Gresham, the publishers of this work, was a subsidiary company of Blackie’s. Founded in 1898, its remit was to publish books by subscription, concentrating on scholarly works of reference, produced luxuriously. Formats were to be large, with only a selected number of titles being published every year. According to Cinamon, Morris produced his best work for Gresham titles – the larger formats being a welcome release from the limitations of the smaller formats of the juvenile titles which made up most of Blackie’s output.
As well as being an historically important text that records early 20th century equine practice, the volumes together form a very handsome set.

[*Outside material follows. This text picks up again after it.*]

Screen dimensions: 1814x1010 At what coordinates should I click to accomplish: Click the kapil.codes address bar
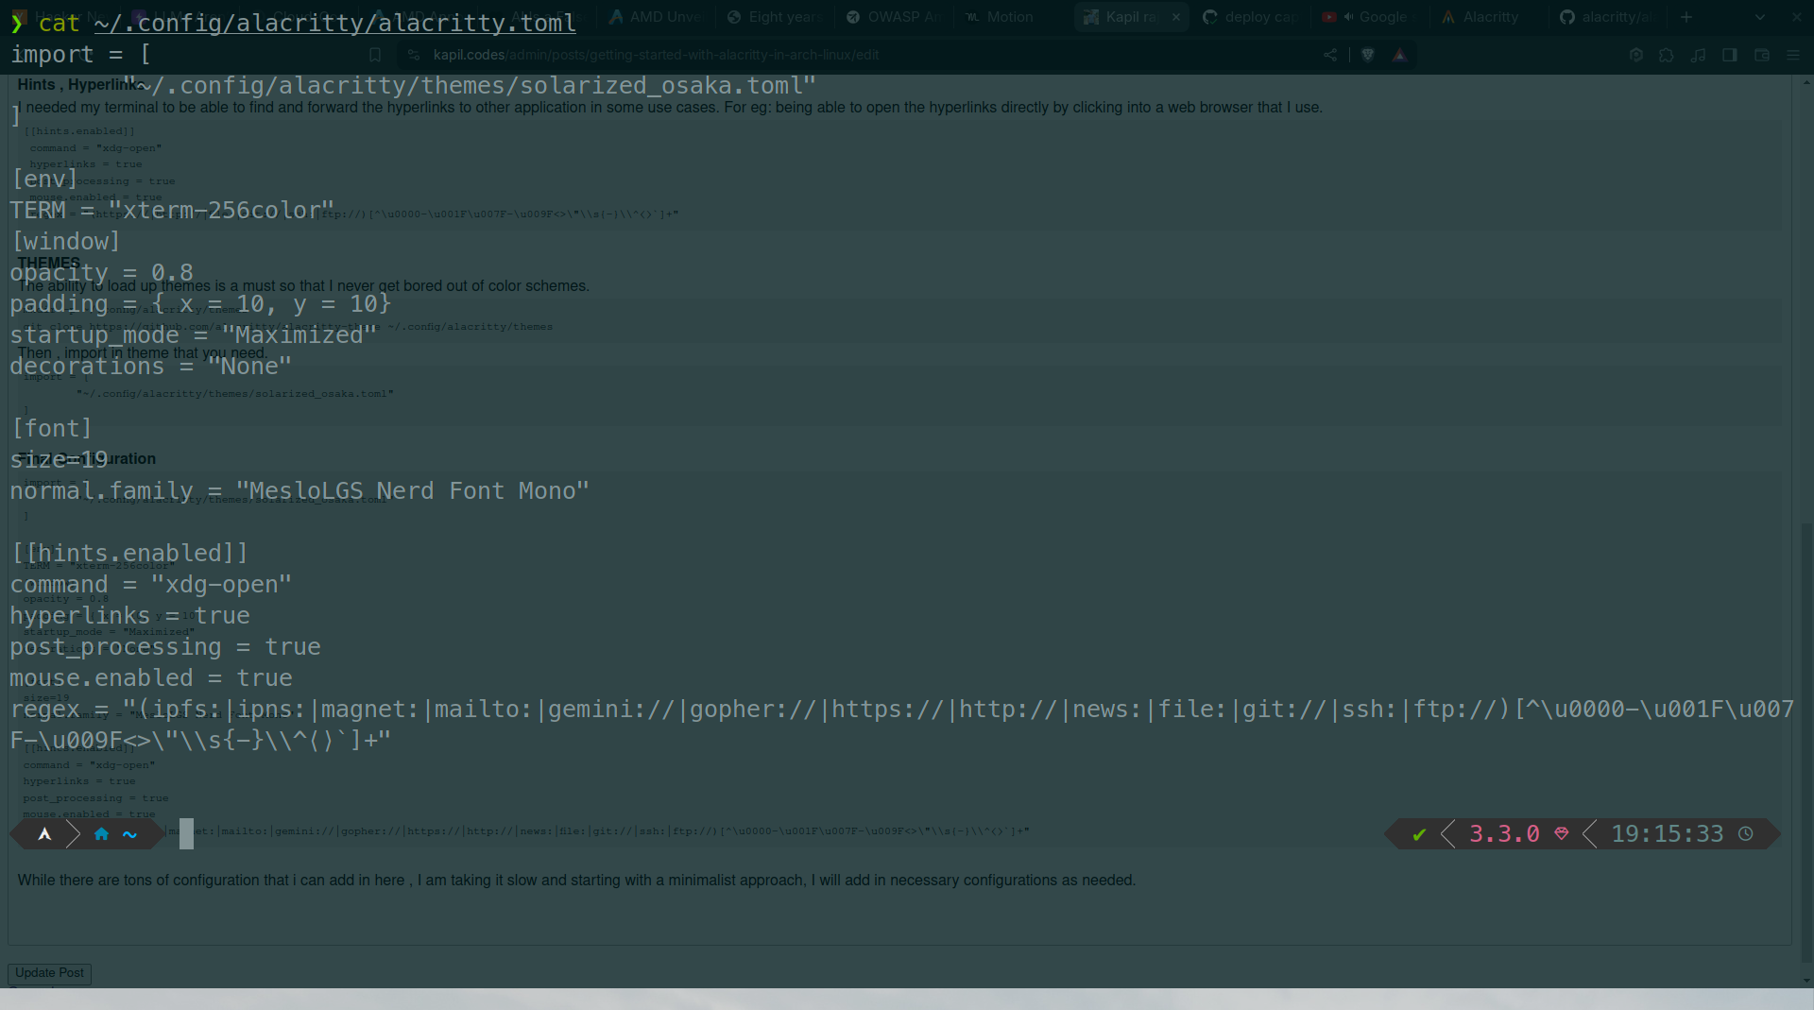[850, 55]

Since this article was written, Dr Julian Axe has donated a complete set of the volumes to Special Collections: these are now shelved at Sp Coll Morris Add. q12-20. Volume 7 contains sections on medicines (continued), nursing, poisoning, veterinary hygiene and operations. Volume 9 (the final volume) contains sections on warranty (continued), horse-shoeing, the transit of horses, the horse and its position in the animal world, and the history of the horse; it ends with a glossary and complete index to all the volumes.